Ella pasó de largo a su lado.

—Déjate de mentir. No haces más que mentirme desde que tomé la primera fotografía.

Giró sobre sí misma, se abalanzó a la escalera y empezó a subir, gritando:

—¡Pete! ¡Kim!

—No están aquí.

Lo vio llegar del pasillo por encima del pasamanos.

—Como no llegabas, juzgué prudente sacarlos de casa esta noche. Por si hubiera ocurrido algo mala.

Ella se volvió: y lo miró desde arriba:

—¿Dónde están?

—Con amigos. Están perfectamente.

—¿ Cuáles amigos?

Walter dobló y llegó al pie de la escalera.

—Están perfectamente —repitió.

Ella giró hasta tenerlo de frente; encontró el pasamanos y lo aferró.

—Nuestro fin de semana solos, ¿eh?

—Creo que deberías tumbarte un rato—dijo Walter.

Apoyó una mano en la pared y la otra en la barandilla, y prosiguió:

—Estás desvariando, Joanna. ¡Y luego Diz! ¿Qué pinta Diz en el asunto? Y eso de que yo no he hecho más que mentirte, como acabas de decir…

—¿Qué pasó? ¿Ordenaste que adelantara la entrega? ¿Por eso estaban todos tan ocupados esta semana? ¡Juguetes de Navidad!, ése es el espantapájaros. ¿Y tú qué estabas haciendo, probando las medidas?
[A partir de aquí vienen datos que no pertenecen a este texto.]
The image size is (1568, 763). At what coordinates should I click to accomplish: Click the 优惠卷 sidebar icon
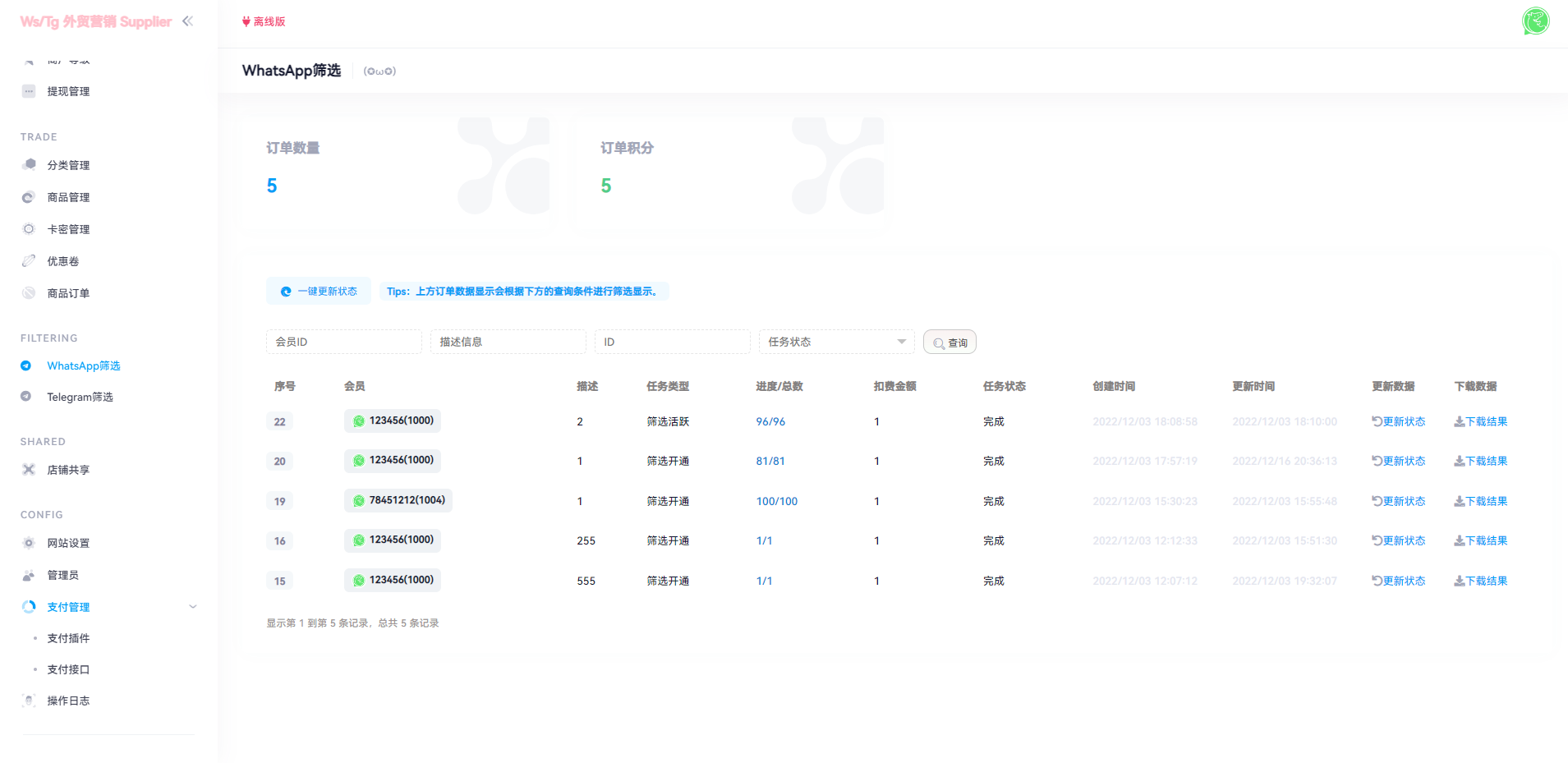[x=29, y=261]

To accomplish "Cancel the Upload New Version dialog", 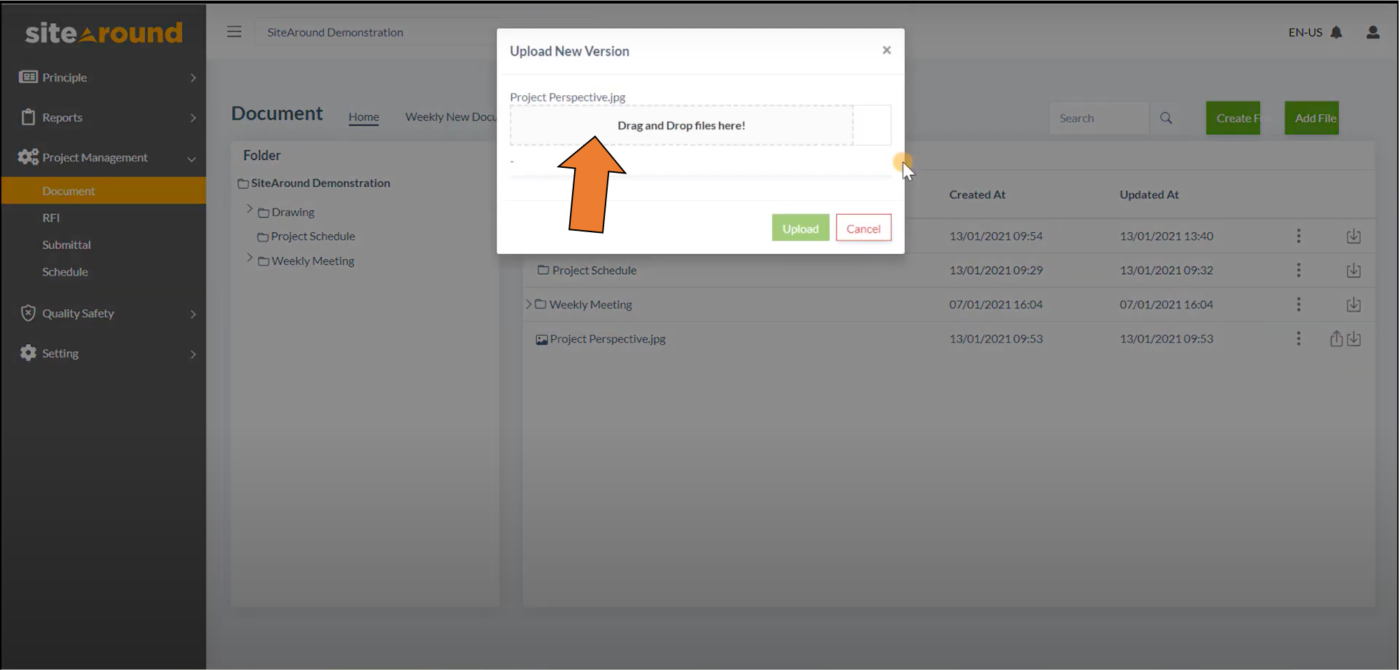I will 863,228.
—Francamente, no entiendo de qué estás.

—El autómata —dijo Joanna. Se inclinó hacia él sosteniéndose del pasamanos—. ¡El robot! Oh, ya veo: el fiscal se sorprende ante un nuevo alegato. Te estás desperdiciando en fideicomisos y herencias; el lugar que te corresponde es una sala de justicia. ¿Y cuánto cuesta? ¿Quieres decírmelo? ¿Cuánto se paga corrientemente por una esposa de cocina con mucha pechuga y ninguna exigencia? ¡Un dineral, supongo! ¿O las fabrican baratas en la «Asociación de Hombres» por puro espíritu de camaradería? ¿Y adonde van a parar las verdaderas, al incinerador? ¿A la laguna de Stepford?.